Clarifying the record on start-ups and co-opetition

In any given month, I will be interviewed by various national and international media outlets. The contacts are appreciated because it allows me to leverage my opinions and whatever I’ve learned on behalf of small business issues. And, let’s face it, any PR is good PR, so the attribution is good for my brands.

There is one problem, however, with these kinds of interviews: The interviewer is taking notes as I am speaking, and the final product may not be as spot-on with regard to what I have said. Anyone who has ever been quoted by the media knows what I’m talking about. Sometimes the quote is perfect, sometimes it’s a little off and sometimes it bears no resemblance to what was said.

Recently, as a result of two interviews, I was quoted in ways that I feel I should respond to. Neither interviewer did anything wrong, but a little clarification and expansion is warranted.

In an interview with the Los Angeles Times (click here for article), I was asked about the concept of small businesses establishing alliances with each other to maximize limited resources during a recession. I have long considered this behavior to qualify as a best-practice, so it was easy for me to comment. I said, “There is a term called ‘co-opetition,’” and went on to explain that this is where businesses that were otherwise competitors would actually partner to accomplish a specific goal, like a contract with a larger customer.

When the article came out, I was incorrectly given credit for actually coining that term. As a thought-leader and unrecovering egomaniac, I coin new terms (and laws, see below) all the time, but alas, co-opetition isn’t one of them. Don’t know the genius who did coin this extremely intuitive and handy term, but it wasn’t me.

Last thought on co-opetition: If you’re having trouble qualifying for the specifications of a request for proposal (RFP), consider partnering with someone, even a competitor.

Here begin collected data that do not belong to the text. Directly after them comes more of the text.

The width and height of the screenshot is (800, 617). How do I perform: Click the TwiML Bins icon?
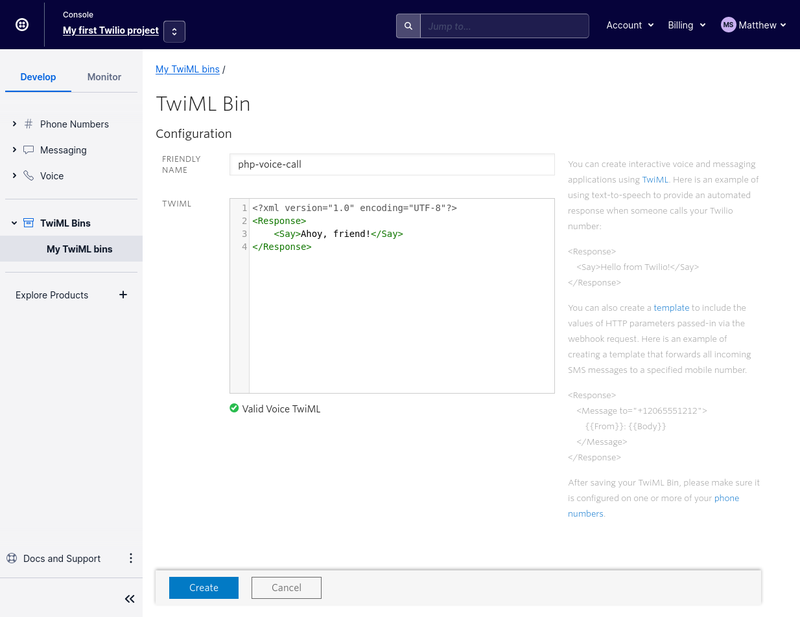(x=28, y=223)
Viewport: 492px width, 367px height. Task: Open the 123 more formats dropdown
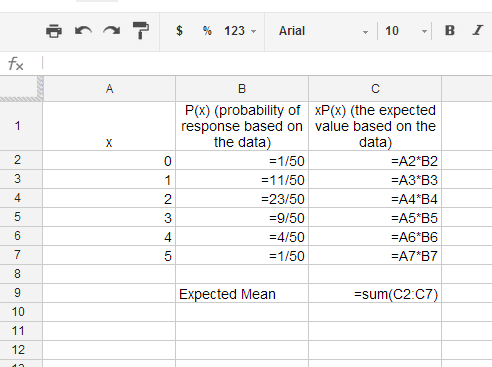[240, 31]
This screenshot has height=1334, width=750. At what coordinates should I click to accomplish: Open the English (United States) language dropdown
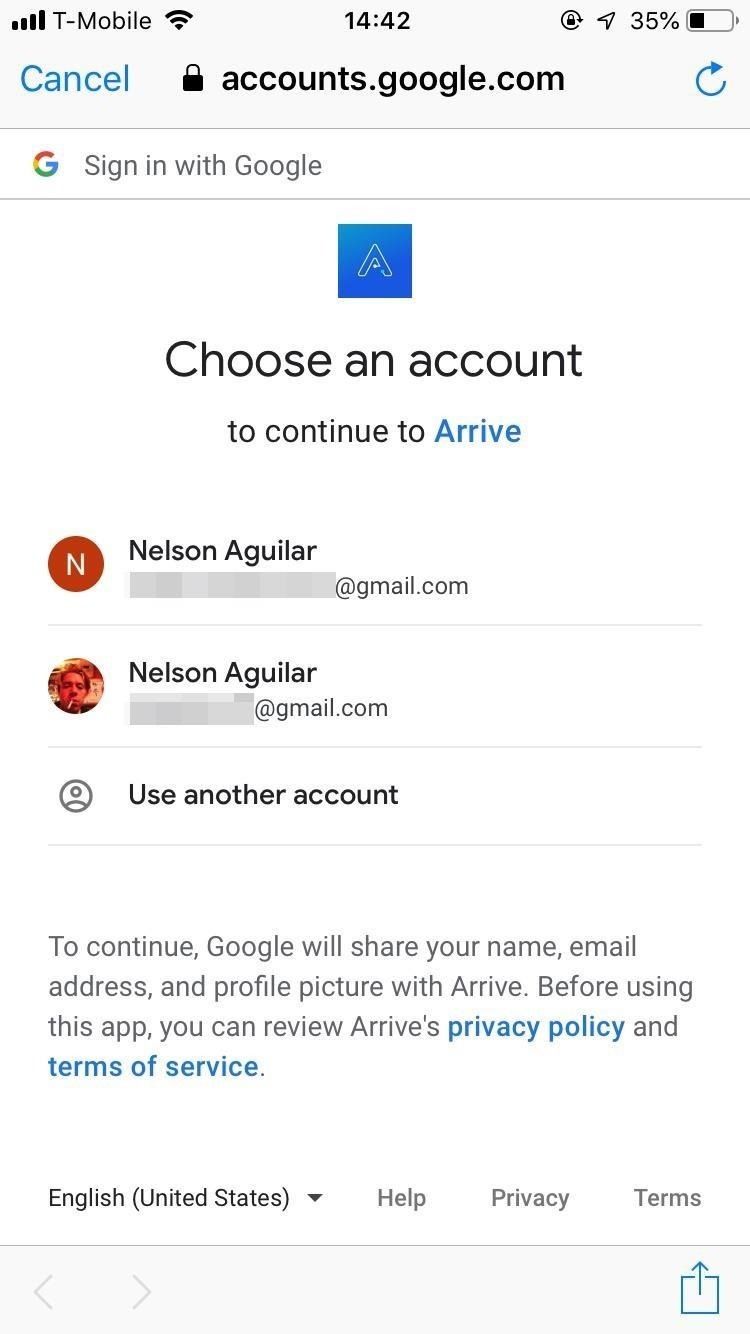click(x=186, y=1198)
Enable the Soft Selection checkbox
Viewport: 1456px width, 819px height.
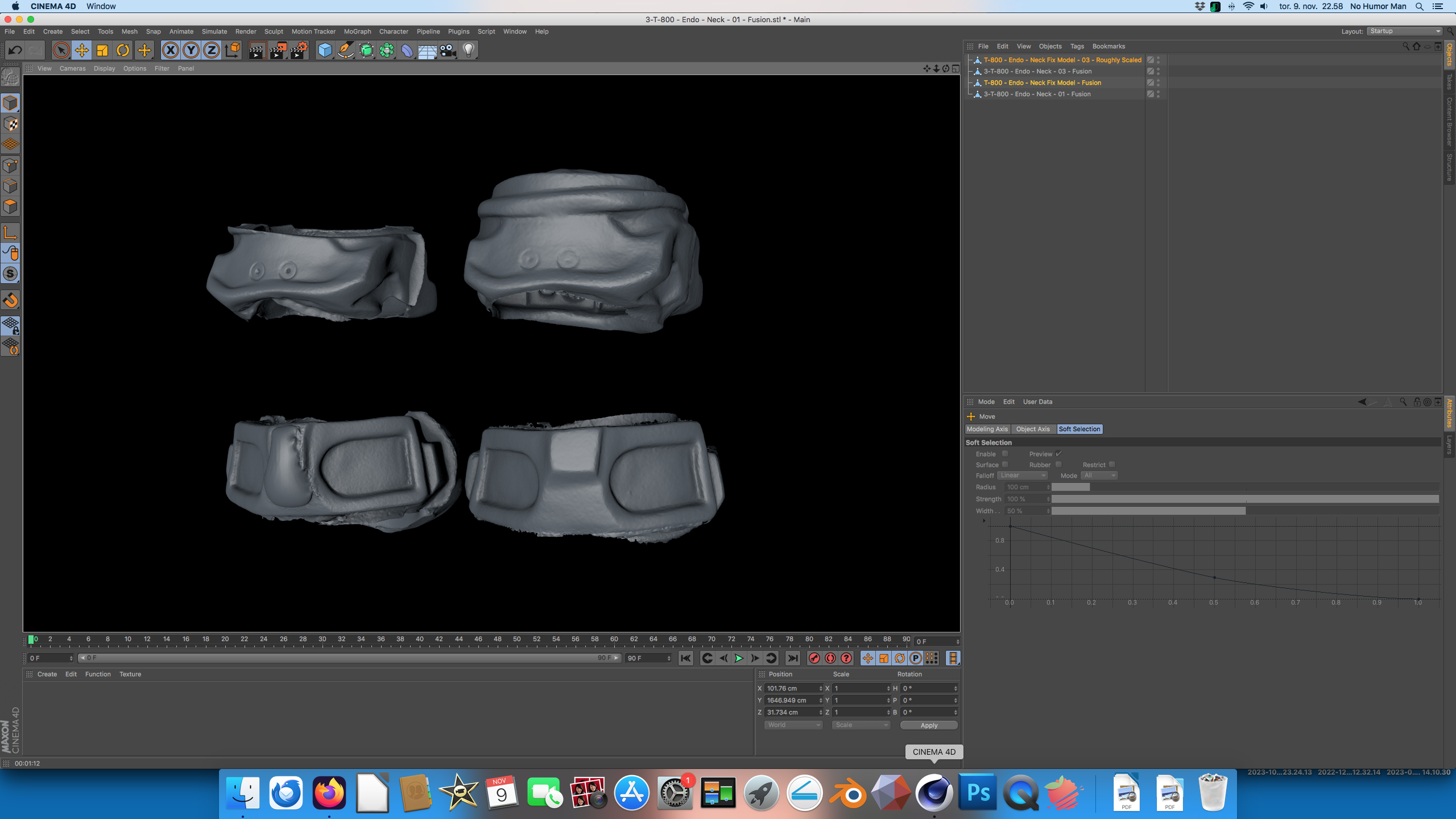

More recently, an Asian news agency contacted me about the impact of small business on the economic recovery (click here for article). One of the points I mentioned was the access-to-capital environment for start-ups. I said start-ups weren’t going to have as much of an impact on this recovery as in previous ones because the currently diminished availability of personal credit would limit the ability to fund a new launch. I was quoted correctly, and I stand by my opinion, but there are a few things that should be added.

It must be said that, clearly, there will be many start-ups who will find a way to launch their dreams against all these odds. The good news is, because of the extreme commitment of these entrepreneurs, their enterprises will probably have a higher success rate, just by sheer dint of will. An entrepreneur who will not be denied is a force of nature.

On the other hand, easy credit often allows for the creation of start-ups that should never have happened. Blasingame’s Second Law of Small Business states: “It’s easy to start a small business, but it’s not easy to operate and grow one successfully.” The casualty rate for start-ups in an easy credit environment is nothing short of grotesque.

Sometimes start-ups don’t price their products and services properly because they don’t yet know how much gross profit they must generate to fund day-to-day operations while simultaneously capitalizing growth. Consequently, in the process of failing from a combination of too much debt service and not enough gross profit, these newbies devalue the prices for their products, while the remaining industry players must work harder to get prices back to a level that allows for sustainability.
Making a sale by offering prices that don’t allow the company to survive is a Pyrrhic victory.

Thanks for allowing me to sort of correct the record while taking the opportunity to expand my thoughts on these issues.